● DESCRIPTION OF THE TASK: Copy everything from the line containing "This screenshot has width=887, height=444." down to the end of the records, including both ends, exactly as they appear. Leave the pictures out.

● DATASET EXTRACT:
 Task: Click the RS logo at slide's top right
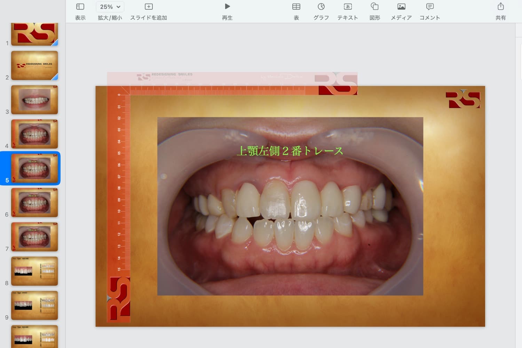pyautogui.click(x=462, y=100)
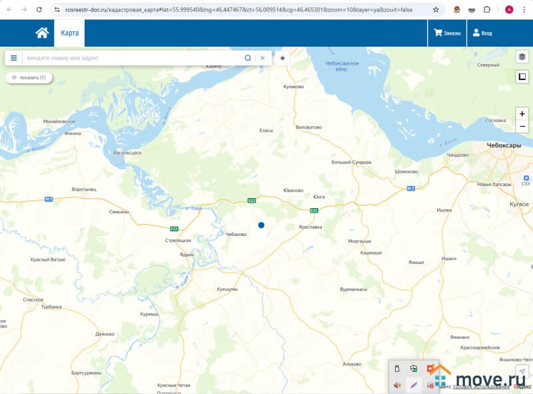The height and width of the screenshot is (394, 533).
Task: Zoom out on the map
Action: coord(522,126)
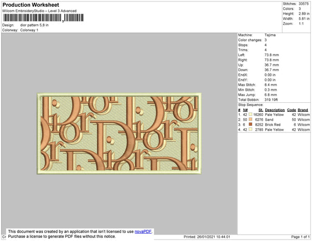
Task: Click the St. column header
Action: (261, 110)
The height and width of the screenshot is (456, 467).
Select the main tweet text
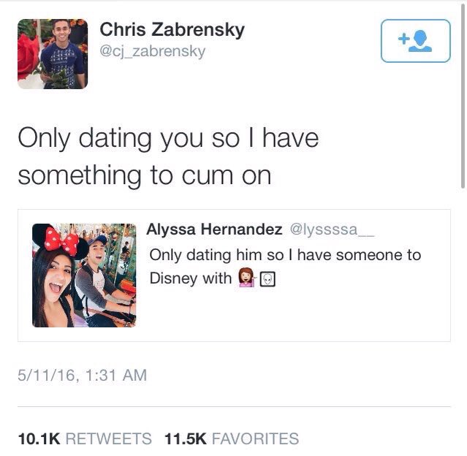tap(168, 156)
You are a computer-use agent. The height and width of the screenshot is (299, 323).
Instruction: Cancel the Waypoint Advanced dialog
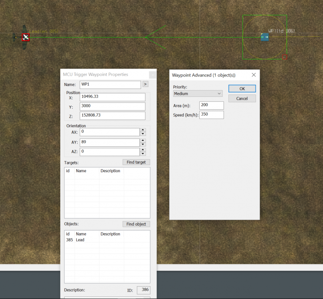tap(242, 98)
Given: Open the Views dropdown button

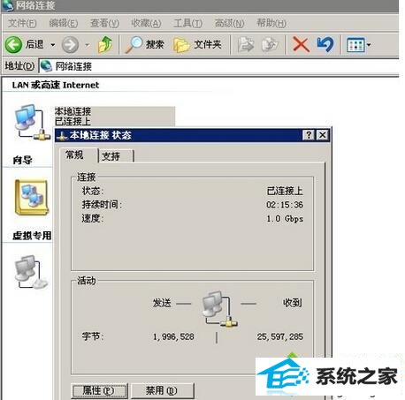Looking at the screenshot, I should 358,45.
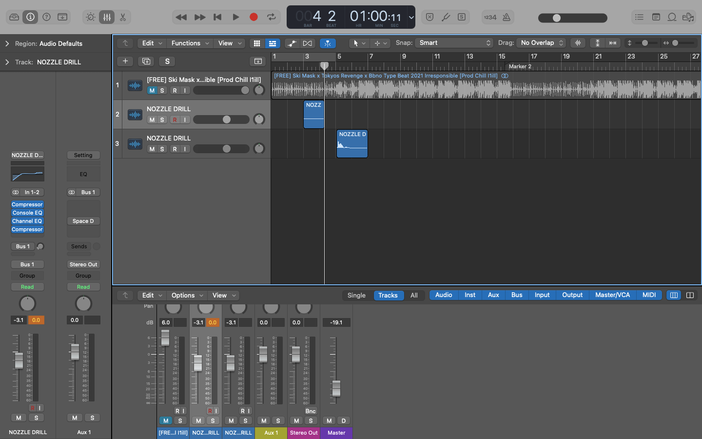Adjust the master volume slider top right

557,18
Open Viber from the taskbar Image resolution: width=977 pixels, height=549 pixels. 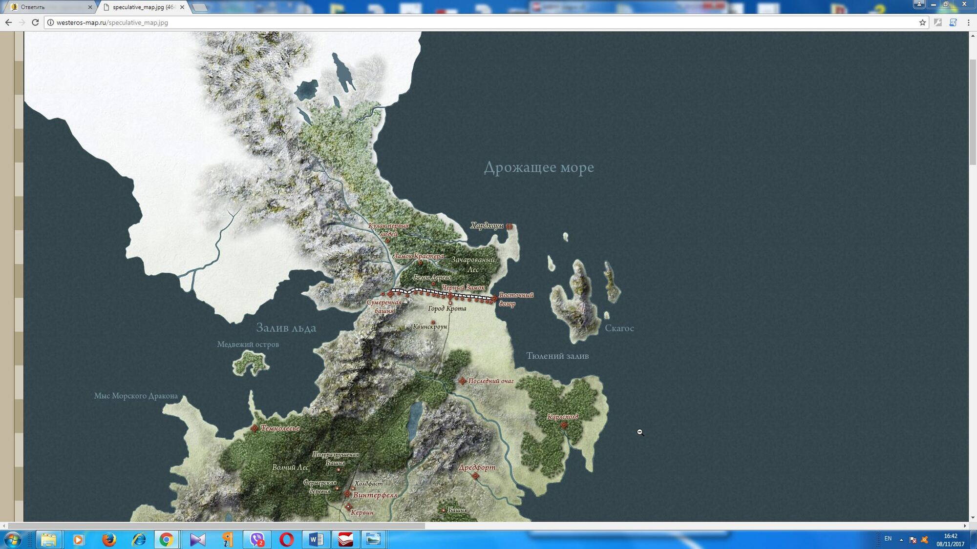(257, 540)
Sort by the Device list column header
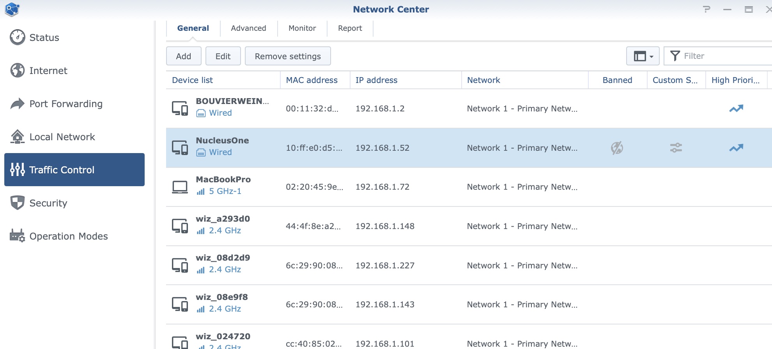Screen dimensions: 772x349 pos(193,80)
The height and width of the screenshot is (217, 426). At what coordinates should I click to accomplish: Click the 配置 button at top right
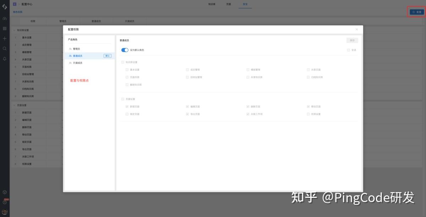[416, 12]
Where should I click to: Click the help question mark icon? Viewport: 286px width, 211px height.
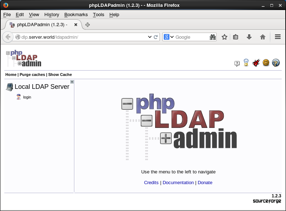click(x=237, y=63)
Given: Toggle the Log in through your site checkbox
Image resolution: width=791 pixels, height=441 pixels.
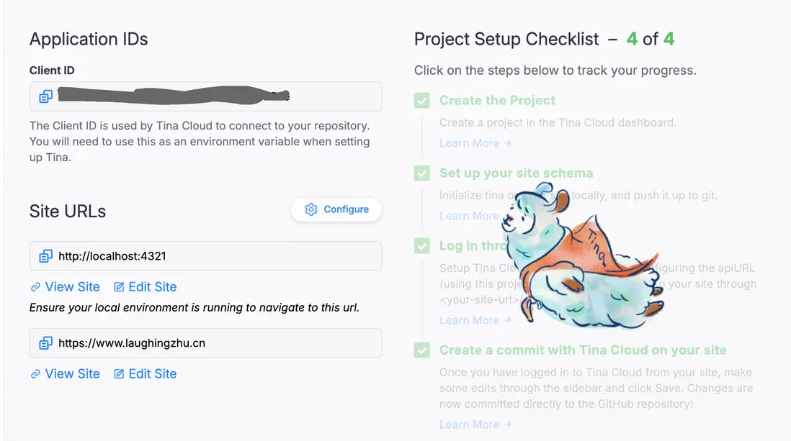Looking at the screenshot, I should [422, 246].
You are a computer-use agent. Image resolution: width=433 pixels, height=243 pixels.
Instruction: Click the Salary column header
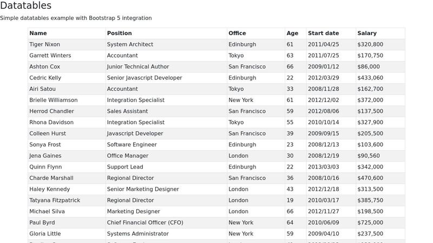pyautogui.click(x=380, y=33)
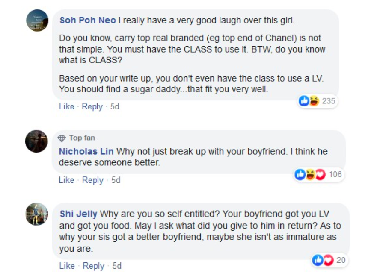Click the heart reaction icon on Shi Jelly's comment
The height and width of the screenshot is (279, 371).
[x=327, y=260]
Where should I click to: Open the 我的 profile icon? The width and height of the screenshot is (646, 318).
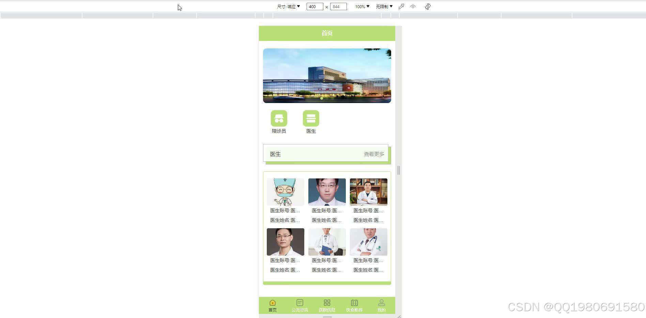[381, 302]
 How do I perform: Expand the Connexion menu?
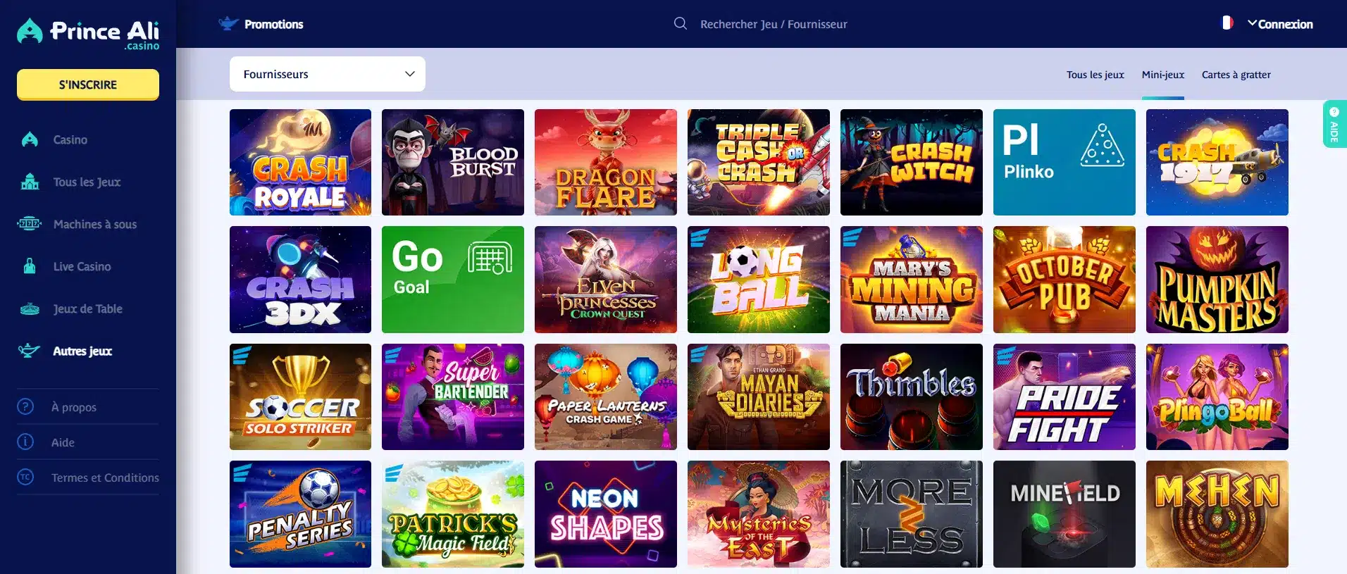[x=1280, y=24]
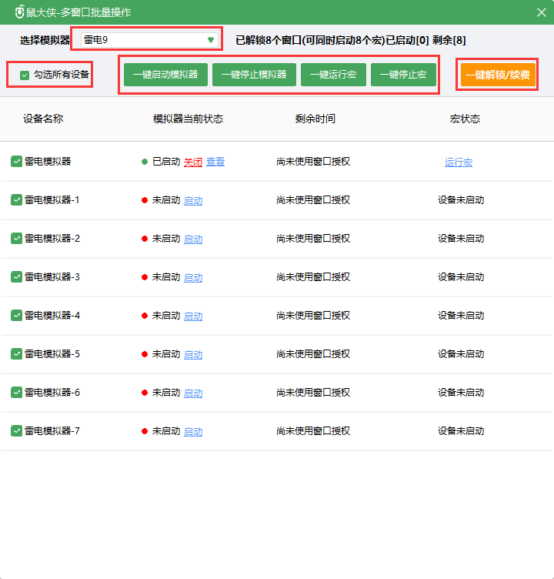Uncheck the 雷电模拟器 device checkbox
Viewport: 554px width, 579px height.
pyautogui.click(x=16, y=161)
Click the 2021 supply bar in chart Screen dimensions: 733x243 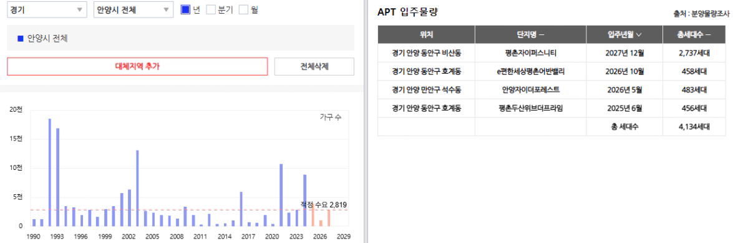281,196
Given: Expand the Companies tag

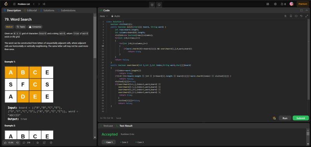Looking at the screenshot, I should click(x=35, y=27).
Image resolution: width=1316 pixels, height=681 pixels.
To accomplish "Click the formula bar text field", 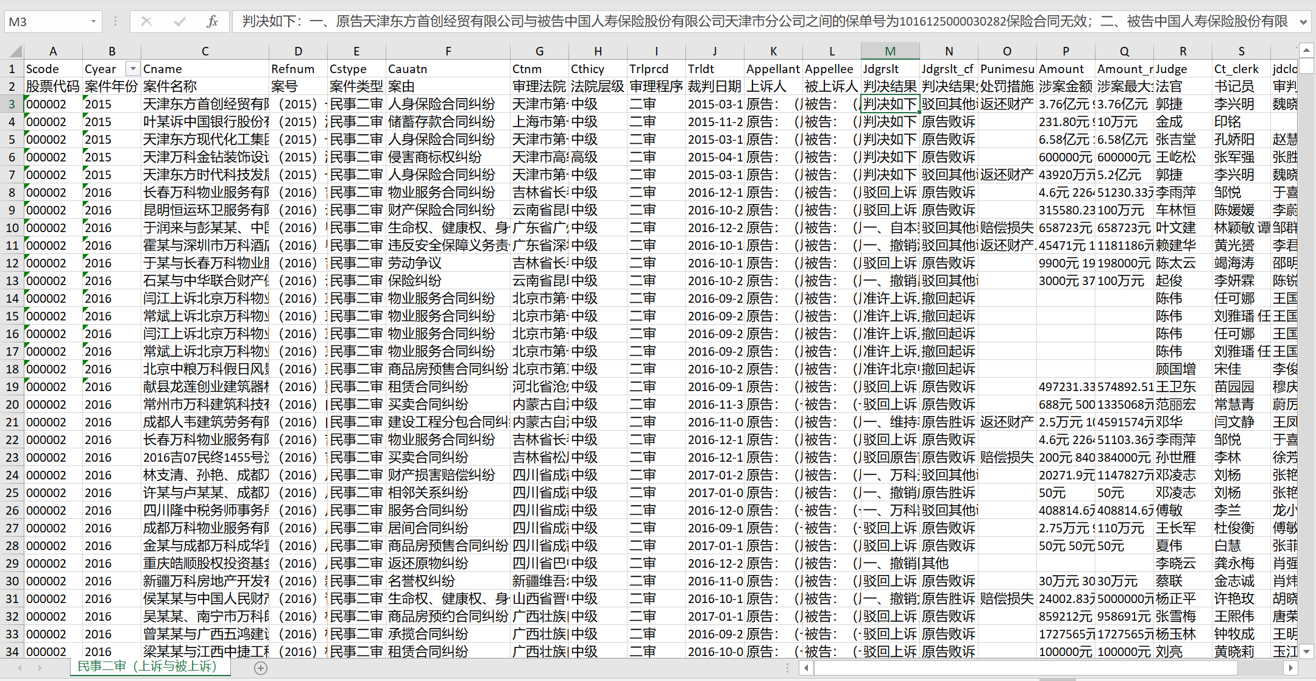I will pyautogui.click(x=762, y=22).
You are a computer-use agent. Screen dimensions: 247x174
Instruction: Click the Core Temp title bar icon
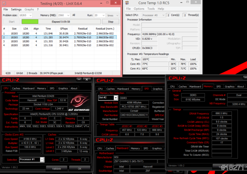128,3
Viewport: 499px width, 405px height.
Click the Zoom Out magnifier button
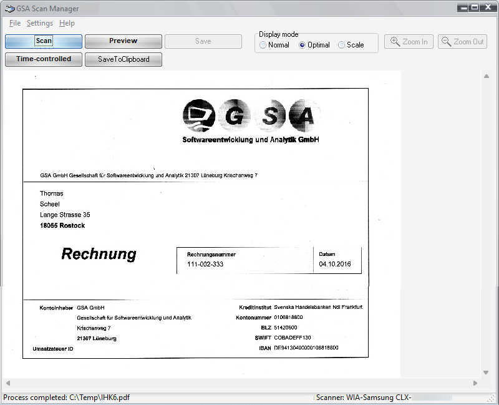point(462,42)
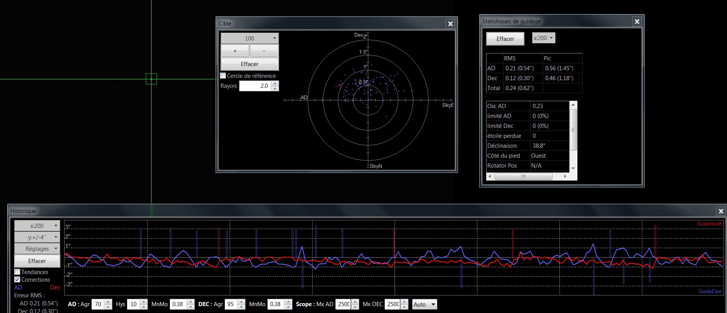
Task: Open the Réglages menu in Historique
Action: tap(37, 248)
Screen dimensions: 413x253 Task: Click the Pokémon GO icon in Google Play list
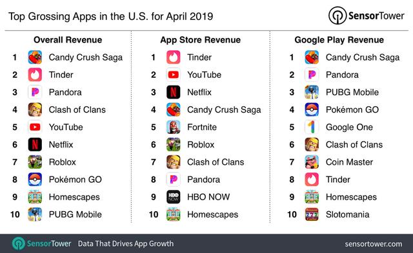pos(312,109)
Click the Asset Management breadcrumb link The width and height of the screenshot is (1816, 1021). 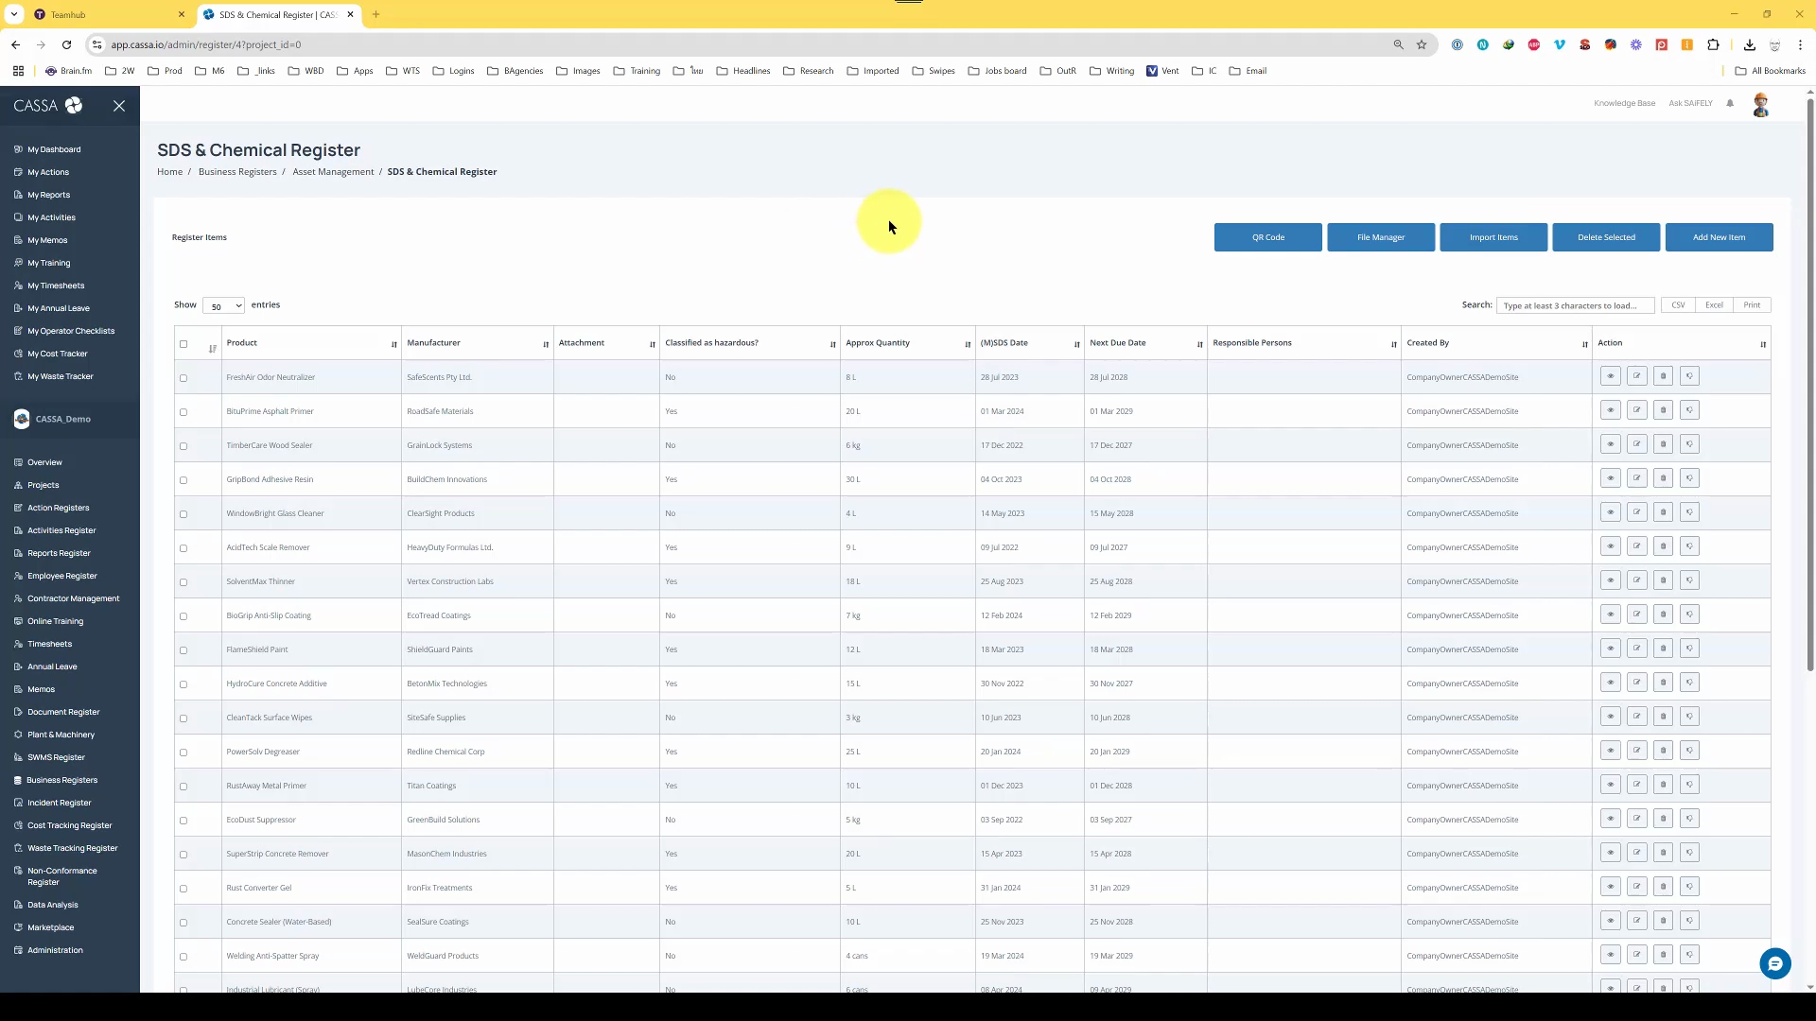(333, 172)
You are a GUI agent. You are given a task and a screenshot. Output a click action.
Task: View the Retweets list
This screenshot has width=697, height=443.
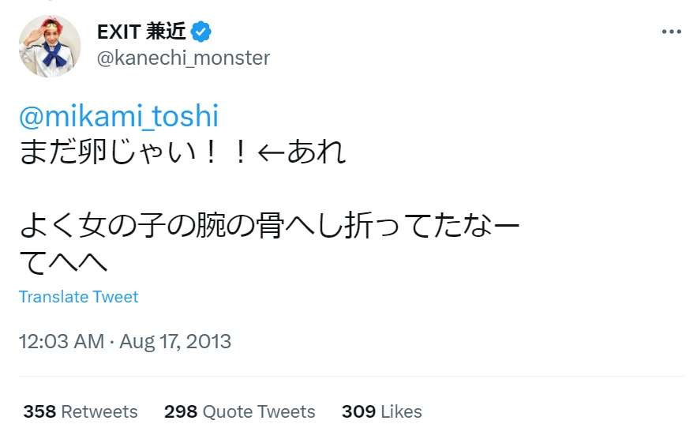(x=99, y=411)
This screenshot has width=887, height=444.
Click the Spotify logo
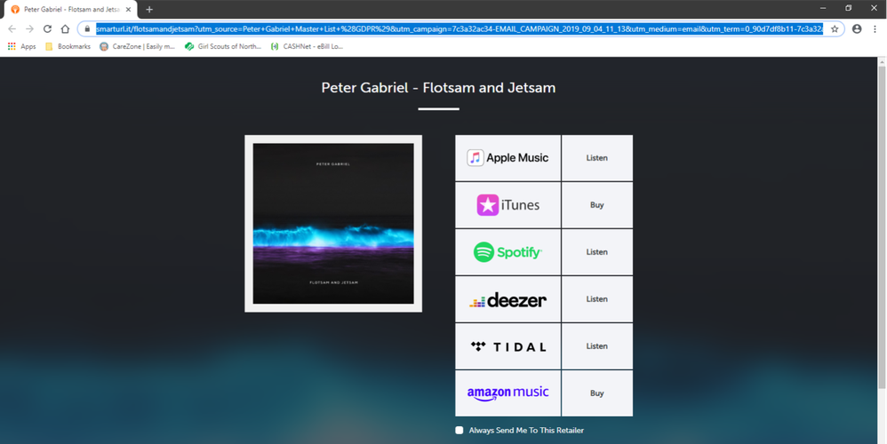click(507, 252)
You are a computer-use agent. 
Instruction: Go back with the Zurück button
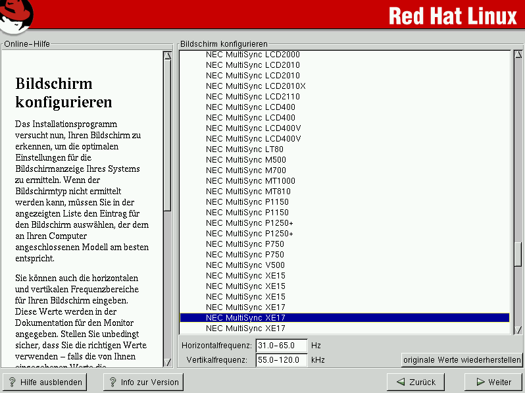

● PROBLEM SOLUTION:
This screenshot has width=887, height=444.
Click the Spotify logo
click(507, 252)
You are a computer-use agent. 
Instruction: Go back with the Zurück button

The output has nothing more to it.